34.          In addition, in my view the judge erred in not attaching any weight to the clinical diagnosis of PTSD when considering credibility. I accept that the symptoms of PTSD are explained in paragraph 15 of the report as remembering, avoidance, inability to recall, either partially or completely, and concentration, amongst other symptoms. I also accept that there is no reference to the psychiatric report in the Appellant's skeleton argument. It is however clear that reliance was placed upon the psychiatric report as the judge does make reference to it at paragraph 39. The judge does not however make any reference to considering whether the diagnosis of PTSD would have any material effect upon the Appellant's recollection of events in Iran, in which the judge found inconsistencies. The judge's finding at paragraph 39 was that the diagnosis was based upon the Appellant's account of events in Iran, and therefore this does not indicate that those events necessarily took place. The correct approach would have been to consider whether it was accepted that the Appellant had PTSD. If it was not, reasons would need to be given for rejecting the expert's report. If it was, then the effect of that diagnosis upon the Appellant's account would need to be considered. That is not to say the psychiatric report is conclusive, but for the reasons given above, I find the judge's approach to consideration of that report displays an error of law.

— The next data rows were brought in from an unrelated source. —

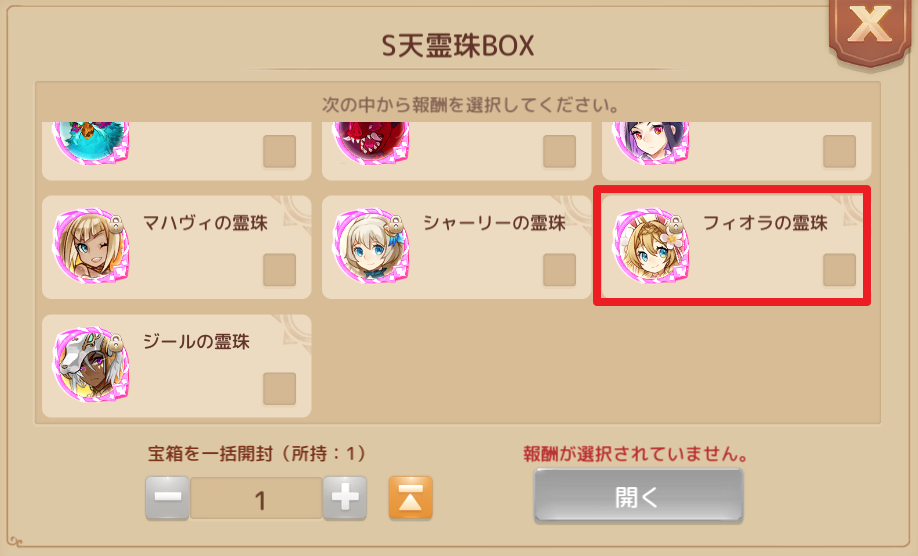918x556 pixels.
Task: Tick the checkbox beside the teal creature orb
Action: click(279, 152)
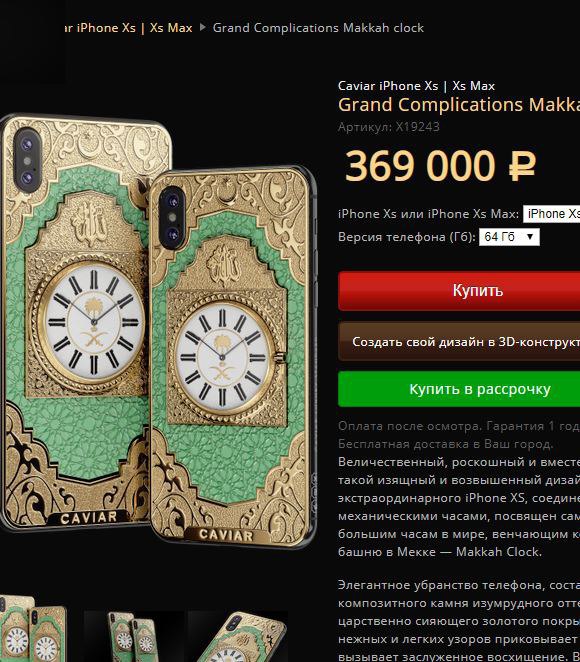The height and width of the screenshot is (662, 580).
Task: Click the Grand Complications Makkah product title
Action: coord(459,105)
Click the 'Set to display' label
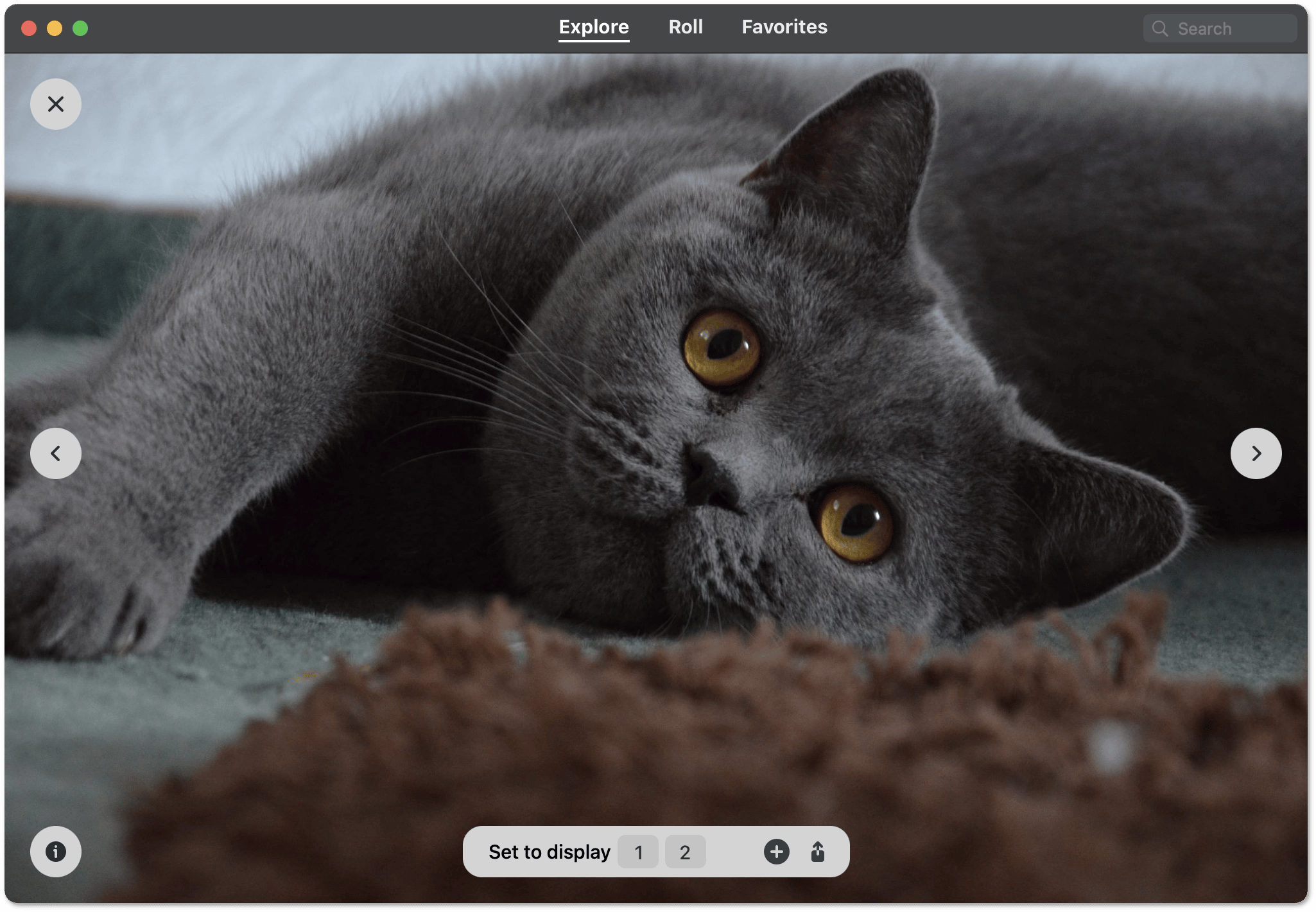1316x912 pixels. click(550, 852)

35.          I therefore conclude that the decision of the FtT, although prepared with care, contains material errors of law as described above, and is unsafe and must be set aside. No findings are preserved.

36.          Both representatives agreed that if there was an error of law as contended by the Appellant, it would be appropriate to remit the appeal back to the FtT to be heard again.

37.          I have considered paragraph 7 of the Senior President's Practice Statements, and find that it is appropriate to remit the appeal back to the FtT because of the nature and extent of judicial fact-finding that will be necessary in order for this decision to be re-made.

38.          The parties will be advised of the time and date of the hearing in due course. The appeal is to be heard by an FtT Judge other than Judge Loughridge.

Notice of Decision

 

The decision of the FtT involved the making of an error of law such that it is set aside. The appeal is allowed to the extent that it is remitted to the FtT with no findings of fact preserved.

 

An anonymity direction is made.

 

Direction Regarding Anonymity - Rule 14 of the Tribunal Procedure (Upper Tribunal) Rules 2008

 

Unless and until a Tribunal or court directs otherwise, the Appellant is granted anonymity. No report of these proceedings shall directly or indirectly identify him or any member of his family. This direction applies both to the Appellant and to the Respondent. Failure to comply with this direction could lead to contempt of court proceedings.

 

 

Signed Date 5 th December 2018

 

Deputy Upper Tribunal Judge M A Hall

 

 

 

 

TO THE RESPONDENT

FEE AWARD

 

The Upper Tribunal makes no fee award. The issue of any fee award will need to be considered by the FtT.